Cervical cancer is the second leading cause of cancer deaths among women in India. Yet, the stigma of having examined by a doctor puts women in India at a higher risk of being diagnosed for cervical cancer at a later stage. Only 25.3% women in urban areas and 20.7% in rural areas have their cervix examined according to the National Health and Family Survey 4 (2015-16).
What is cervical cancer?
The cervix is the lower part of the uterus that opens into the vagina. Cervical cancer occurs when abnormal cells on the cervix grow out of control.
What are the myths and misconceptions surrounding cervical cancer?
Women stay away from getting their cervix examined out of a fear that the test would be a painful one, says Dr Savitha C, head of the department, Gynecology and OBG, Vani Vilas Hospitals in Bengaluru, however says it is a simple one. “A smear of the surface would have the cells and on examination, cancer can be diagnosed,” says Dr Savitha.
Many women believe that they will not be at a risk if no one in the family was affected in the past. Many women, post completion of treatment, chose to stay away from their families. “They believe that they would transmit the disease to their partner. It is a myth,” says Dr Neelesh Reddy, consultant oncologist, Columbia Asia Hospitals, Bengaluru.

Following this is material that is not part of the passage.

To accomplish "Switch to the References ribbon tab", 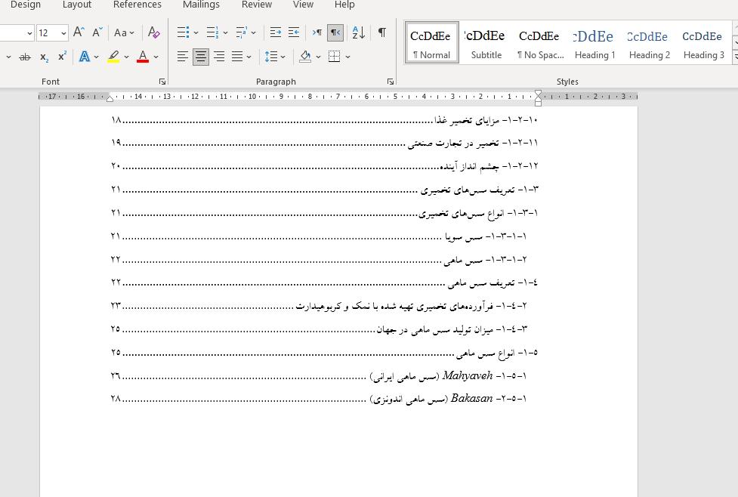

What causes cervical cancer?
Cervical cancer is caused by the Human Papilloma Virus (HPV). HPV infection is common and most people will be infected with HPV at some point in life. The infection typically resolves on its own. But in some cases the infection persists and leads to different types of cancer including cancer of the vulva, vagina, penis and anus. Often, it is transmitted through skin contact and unsafe sex. “Anyone married off early, exposed to early sexual intercourse or with multiple sexual partners are at a higher risk,” says Dr Savitha. Adolescents, women married underage and sex workers are at a higher risk.
What are the symptoms?
Common symptoms include:
Bleeding between menstrual cycles
Bleeding post intercourse
Foul smelling discharge from the vagina (white or red discharge)
Pain in the back extending to the legs
How is it diagnosed?
Cervical cancer is one of the few types of cancers that can be detected early, says Dr Neelesh Reddy, consultant oncologist, Columbia Asia Hospitals, Bengaluru. “There is a good five to ten years time between the onset of symptoms and the progress of the disease. Also, this cancer has evident symptoms. If diagnosed early, chances of treatment are better,” he says.
A common diagnostic technique is the pap smear test. “Like any other part of the body, even the surface of the cervix sees a replacement of the old cells with new ones. A smear of the surface would have the cells and on examination, cancer can be diagnosed,” she said.
Dr Reddy adds that the test ought to be conducted once in three years. “Ideally, it should be conducted before 21 years once or after the first sexual intercourse.”
How is cervical cancer treated?
When detected early, the tumor can be removed using surgery. In the later stages, treatment involves chemotherapy and radiotherapy.